──────── TASK INPUT ────────
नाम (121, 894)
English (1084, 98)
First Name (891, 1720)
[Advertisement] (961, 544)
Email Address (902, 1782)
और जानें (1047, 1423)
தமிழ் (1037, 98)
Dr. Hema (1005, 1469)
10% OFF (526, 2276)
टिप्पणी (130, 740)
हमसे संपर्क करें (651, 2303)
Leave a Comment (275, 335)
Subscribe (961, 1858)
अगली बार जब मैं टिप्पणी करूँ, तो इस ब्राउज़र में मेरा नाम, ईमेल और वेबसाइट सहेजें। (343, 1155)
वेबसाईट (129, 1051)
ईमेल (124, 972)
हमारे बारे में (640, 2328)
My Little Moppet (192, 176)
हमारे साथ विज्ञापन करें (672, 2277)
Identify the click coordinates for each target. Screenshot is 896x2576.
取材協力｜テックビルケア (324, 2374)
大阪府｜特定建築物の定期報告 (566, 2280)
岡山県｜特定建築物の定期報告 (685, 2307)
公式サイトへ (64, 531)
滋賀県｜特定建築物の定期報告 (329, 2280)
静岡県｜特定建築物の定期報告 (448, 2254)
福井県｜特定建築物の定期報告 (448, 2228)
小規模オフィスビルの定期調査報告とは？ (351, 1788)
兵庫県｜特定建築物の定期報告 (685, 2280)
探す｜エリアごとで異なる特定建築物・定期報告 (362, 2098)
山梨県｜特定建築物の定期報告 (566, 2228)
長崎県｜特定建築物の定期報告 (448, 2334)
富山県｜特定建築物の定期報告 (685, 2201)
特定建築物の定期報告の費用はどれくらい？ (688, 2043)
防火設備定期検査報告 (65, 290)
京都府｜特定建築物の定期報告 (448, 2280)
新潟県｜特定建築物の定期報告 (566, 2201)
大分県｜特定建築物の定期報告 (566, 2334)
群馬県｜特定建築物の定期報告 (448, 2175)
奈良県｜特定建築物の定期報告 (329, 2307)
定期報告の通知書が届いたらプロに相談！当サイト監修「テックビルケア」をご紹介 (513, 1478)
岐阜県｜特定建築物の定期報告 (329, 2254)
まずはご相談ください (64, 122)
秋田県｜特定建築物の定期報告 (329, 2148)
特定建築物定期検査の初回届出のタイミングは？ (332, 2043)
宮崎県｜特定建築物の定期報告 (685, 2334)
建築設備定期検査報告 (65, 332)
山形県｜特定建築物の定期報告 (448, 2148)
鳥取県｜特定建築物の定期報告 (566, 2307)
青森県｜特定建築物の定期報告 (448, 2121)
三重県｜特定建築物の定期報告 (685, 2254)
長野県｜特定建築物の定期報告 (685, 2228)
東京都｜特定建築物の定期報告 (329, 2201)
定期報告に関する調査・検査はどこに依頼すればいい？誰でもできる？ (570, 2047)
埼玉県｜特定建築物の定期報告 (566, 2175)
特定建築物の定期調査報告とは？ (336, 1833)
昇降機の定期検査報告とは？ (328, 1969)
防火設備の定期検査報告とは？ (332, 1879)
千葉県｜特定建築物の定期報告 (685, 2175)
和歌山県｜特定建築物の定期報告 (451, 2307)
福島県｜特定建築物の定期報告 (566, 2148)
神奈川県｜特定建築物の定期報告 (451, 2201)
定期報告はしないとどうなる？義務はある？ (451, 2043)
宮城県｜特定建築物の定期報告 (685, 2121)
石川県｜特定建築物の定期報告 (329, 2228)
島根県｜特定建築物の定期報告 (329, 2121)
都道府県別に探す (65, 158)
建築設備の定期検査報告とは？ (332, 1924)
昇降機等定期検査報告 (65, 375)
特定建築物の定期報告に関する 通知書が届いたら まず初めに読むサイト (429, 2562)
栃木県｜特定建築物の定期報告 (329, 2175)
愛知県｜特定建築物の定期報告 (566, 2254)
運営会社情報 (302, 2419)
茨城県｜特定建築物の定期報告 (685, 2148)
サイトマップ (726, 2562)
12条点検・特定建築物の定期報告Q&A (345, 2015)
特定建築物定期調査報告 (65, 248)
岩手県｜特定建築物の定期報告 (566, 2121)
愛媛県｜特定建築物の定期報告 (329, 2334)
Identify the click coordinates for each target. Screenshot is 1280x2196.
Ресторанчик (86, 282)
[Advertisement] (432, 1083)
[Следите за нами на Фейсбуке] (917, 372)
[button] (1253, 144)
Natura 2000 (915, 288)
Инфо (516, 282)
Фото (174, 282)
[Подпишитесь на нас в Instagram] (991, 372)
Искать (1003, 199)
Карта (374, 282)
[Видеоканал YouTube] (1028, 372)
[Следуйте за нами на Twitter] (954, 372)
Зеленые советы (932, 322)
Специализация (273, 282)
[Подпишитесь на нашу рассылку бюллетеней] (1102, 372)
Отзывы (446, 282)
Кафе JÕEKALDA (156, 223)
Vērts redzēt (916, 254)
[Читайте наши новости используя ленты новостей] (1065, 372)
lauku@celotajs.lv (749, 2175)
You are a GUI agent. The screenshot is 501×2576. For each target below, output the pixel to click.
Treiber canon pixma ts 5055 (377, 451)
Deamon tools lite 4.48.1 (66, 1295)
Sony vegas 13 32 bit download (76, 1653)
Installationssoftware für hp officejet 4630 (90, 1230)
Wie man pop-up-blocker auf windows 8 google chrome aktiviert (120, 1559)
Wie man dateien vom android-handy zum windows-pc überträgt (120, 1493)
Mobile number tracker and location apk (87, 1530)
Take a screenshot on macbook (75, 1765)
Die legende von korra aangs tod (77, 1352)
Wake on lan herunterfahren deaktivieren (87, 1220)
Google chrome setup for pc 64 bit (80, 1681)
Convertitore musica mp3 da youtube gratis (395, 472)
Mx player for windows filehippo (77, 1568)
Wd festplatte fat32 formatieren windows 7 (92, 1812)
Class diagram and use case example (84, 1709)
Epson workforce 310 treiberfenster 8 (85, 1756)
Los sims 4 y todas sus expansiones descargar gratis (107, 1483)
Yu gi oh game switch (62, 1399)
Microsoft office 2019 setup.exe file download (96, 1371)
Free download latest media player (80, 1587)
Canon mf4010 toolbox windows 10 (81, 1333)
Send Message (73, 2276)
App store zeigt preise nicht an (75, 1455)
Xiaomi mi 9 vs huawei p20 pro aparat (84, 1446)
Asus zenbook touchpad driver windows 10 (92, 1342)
────────
Give every line of the material that includes the string "setup".

## [SOLUTION FOR THIS EXERCISE]
Google chrome setup for pc 64 bit (80, 1681)
Microsoft office 2019 setup.exe file download (96, 1371)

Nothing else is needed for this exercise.